Screwball comedies are typically populated by madcap socialites, irate plutocrats, plucky working girls, comic servants, idiotic lounge lizards and English-mangling foreigners. All are present in this film directed by Mitchell Leisen from Preston Sturges’s script. The fur coat (priced at $58,000, approximately a cool million dollars today) that falls from heaven on the head of Mary (Jean Arthur) belongs to the spendthrift wife of a blustering tycoon known as the Bull of Broad Street (Edward Arnold).

While the original story, by the Hollywood leftist Vera Caspary, had Mary steal the coat, Sturges downplays class conflict, delivering something out of the Arabian Nights. The Bull hurled the coat off his terrace in a ludicrous domestic spat. When honest Mary, an employee of a youth magazine called The Boy’s Constant Companion, tries to return it, he makes it a present, along with a matching fur hat. Mary is assumed to be the Bull’s mistress but romantic interest is supplied by his ne’er-do-well son, Johnny (Ray Milland), a sleek twerp introduced wearing an ascot at breakfast.

Announcing itself with neon Art Deco titles and stocked with mock Erté sculptures, “Easy Living” has some notable sets and set pieces devised by Leisen. A trained architect, he also manages to engineer a way in which Johnny and Mary can spend the night together (lying head-to-head) without violating the Hollywood Production Code.

Garrulous bit players include Franklin Pangborn as a querulous milliner, William Demarest as a gravel-voiced gossip columnist, and Luis Alberni, who employs a vaudeville Jewish-Italian accent to deliver fanciful colloquialisms like “I don’t beat around the bush to come in the backdoor.” His character is the owner of an upscale Midtown hotel; assuming Mary is being kept by his creditor, the Bull, he offers her the most deluxe suite.

Alberni gets the comic lines but the movie belongs to Arthur.

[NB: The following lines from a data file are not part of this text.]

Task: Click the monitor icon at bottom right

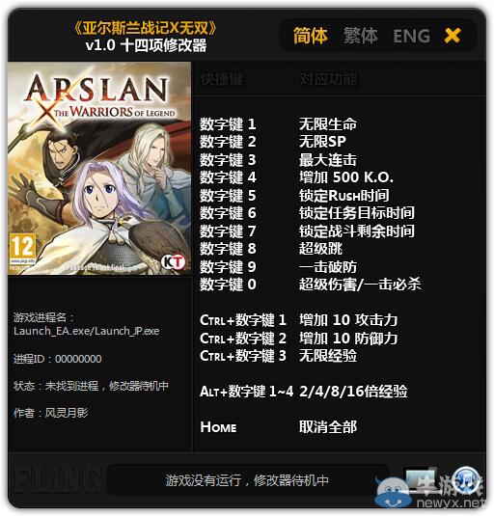Action: click(x=420, y=480)
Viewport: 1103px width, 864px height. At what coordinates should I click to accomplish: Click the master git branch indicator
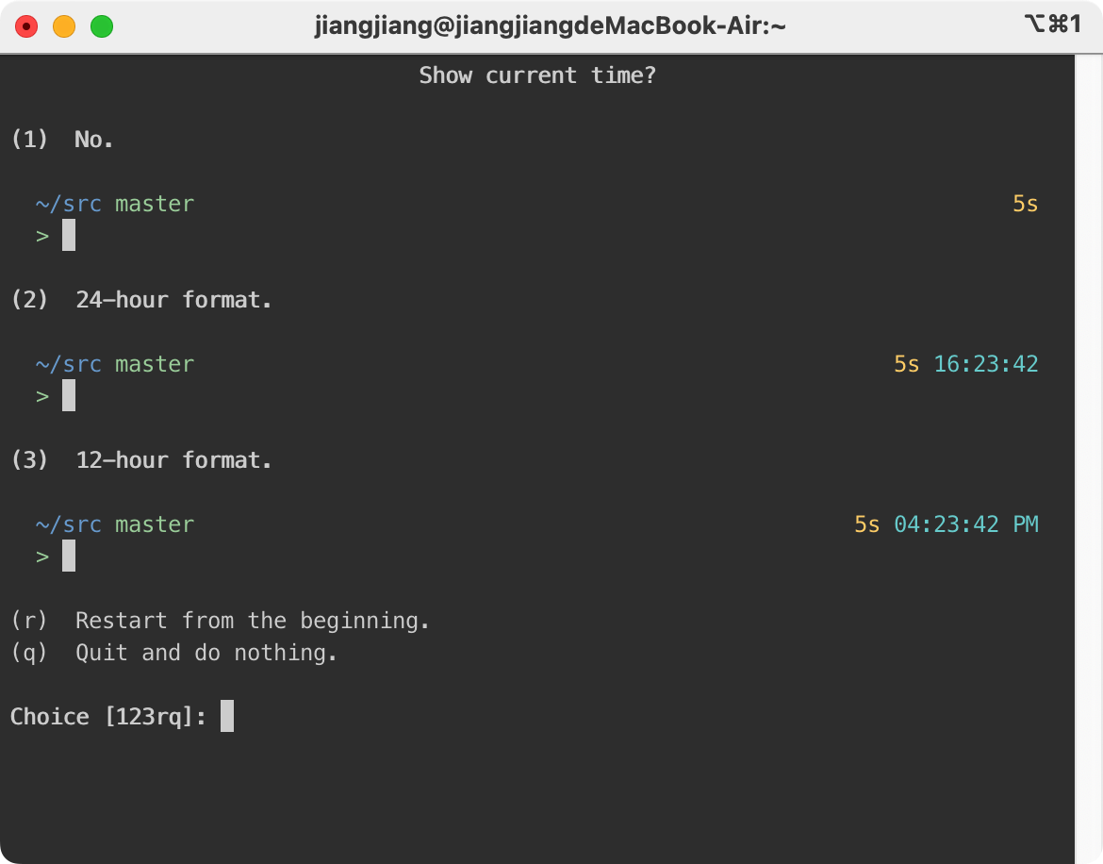154,204
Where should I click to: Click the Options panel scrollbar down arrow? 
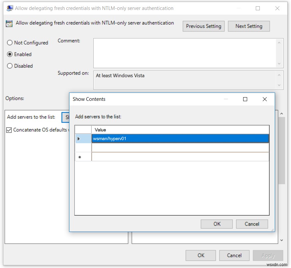(x=282, y=239)
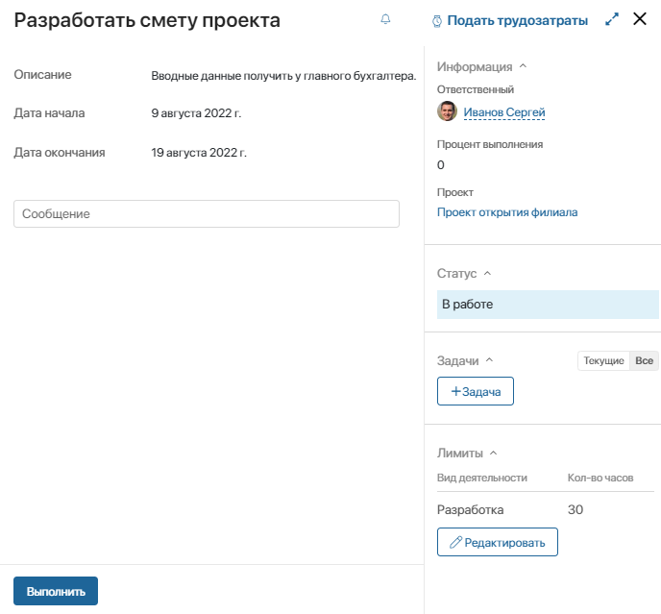Screen dimensions: 661x614
Task: Open the Проект открытия филиала link
Action: click(x=507, y=212)
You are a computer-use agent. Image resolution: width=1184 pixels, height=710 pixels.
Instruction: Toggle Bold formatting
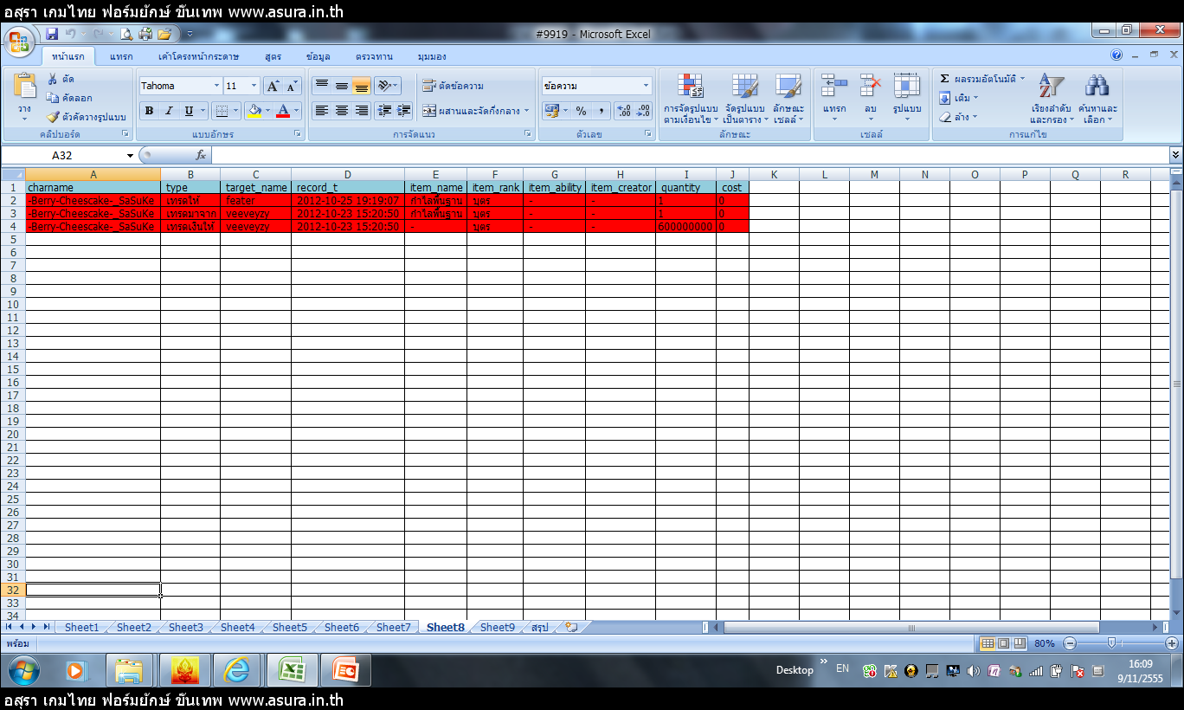point(149,111)
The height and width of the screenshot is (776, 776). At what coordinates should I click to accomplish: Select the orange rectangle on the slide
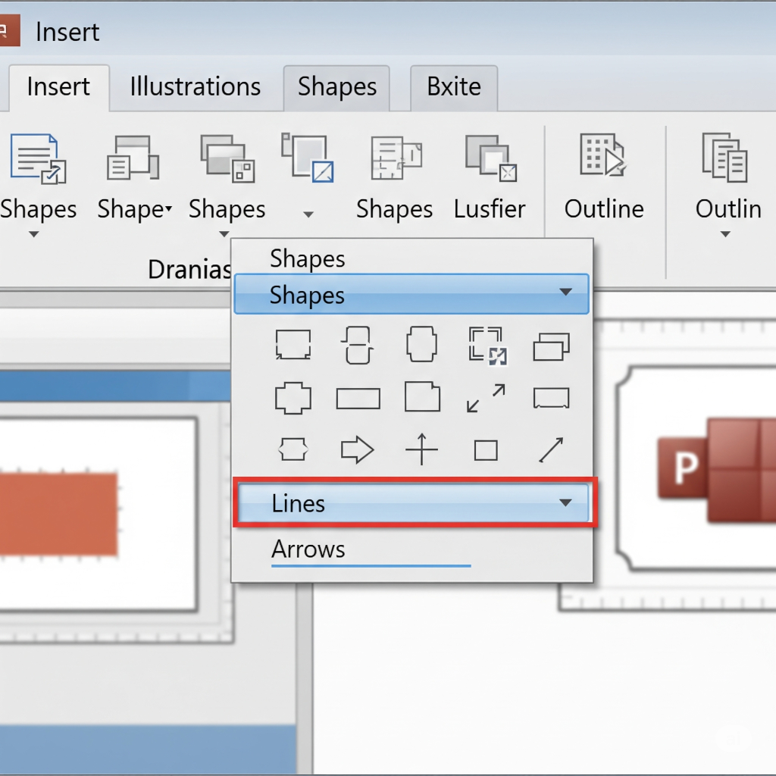pyautogui.click(x=58, y=514)
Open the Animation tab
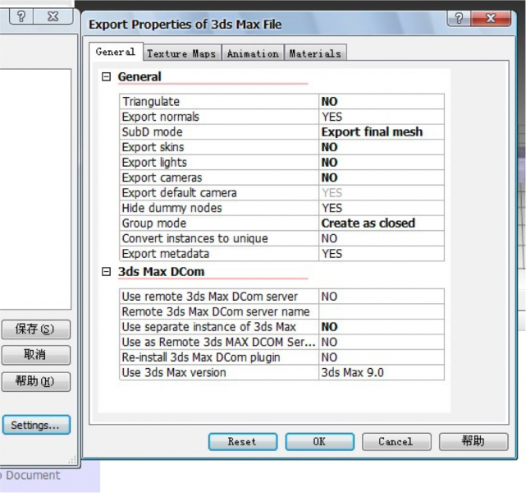Viewport: 526px width, 493px height. (253, 53)
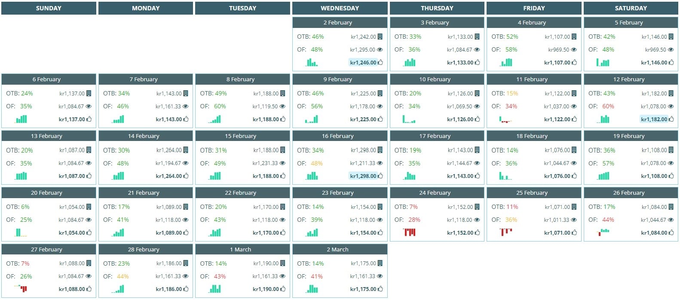Select the thumbs-up icon on 1 March
680x300 pixels.
(284, 289)
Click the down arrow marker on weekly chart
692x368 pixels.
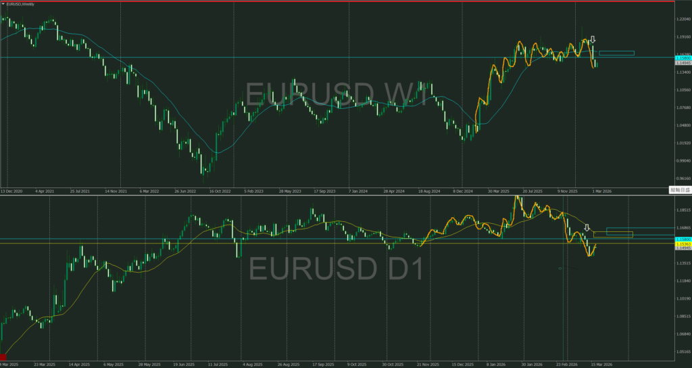click(x=593, y=40)
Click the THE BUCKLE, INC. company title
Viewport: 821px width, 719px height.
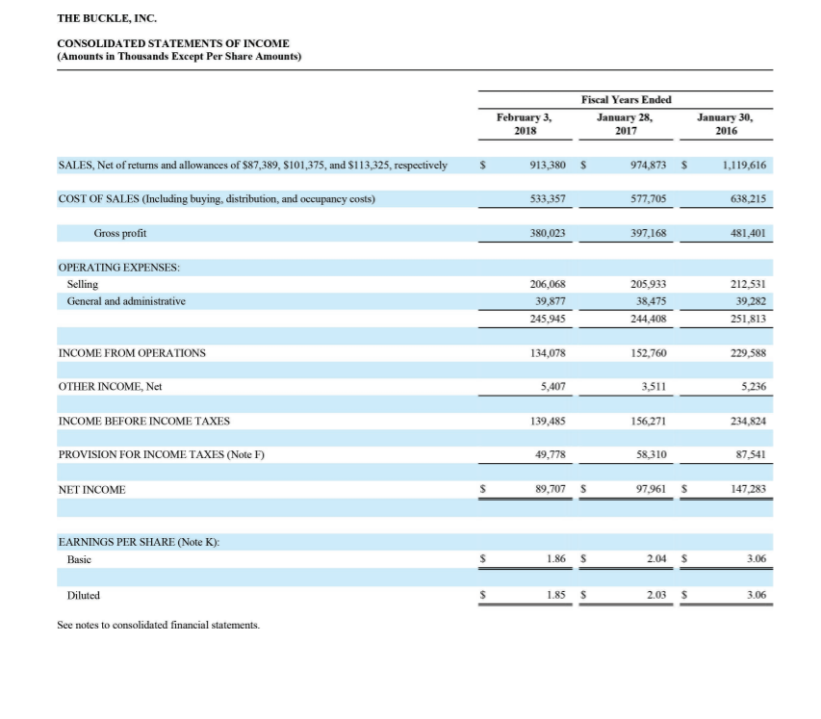tap(106, 17)
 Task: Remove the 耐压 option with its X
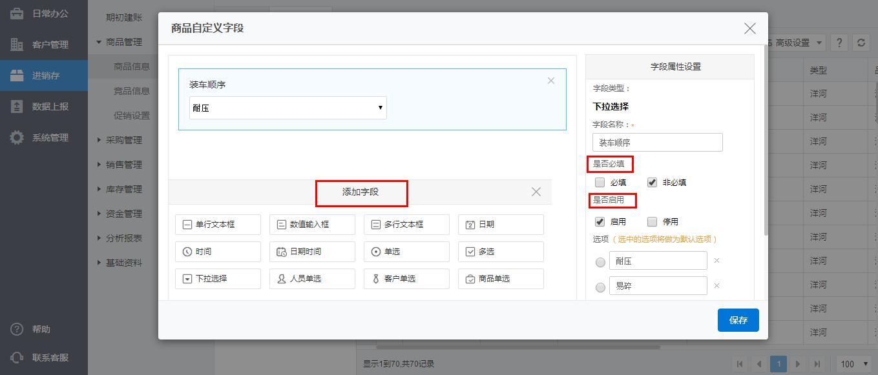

Remembered for her charmingly cracked voice and the acerbic, girl-next-door career gals she played in Frank Capra’s “Mr. Deeds Goes to Town” (1936) and “Mr. Smith Goes to Washington” (1939), Arthur imbues Mary with a sly, feisty innocence. The sequence in which her benefactor attempts to mansplain the principle of compound interest is a small gem of verbal fencing. Reveling in her new coat, Mary is oblivious to a mounting hubbub of disapproval as she swans through the Boy’s Constant Companion office as if accepting an Oscar.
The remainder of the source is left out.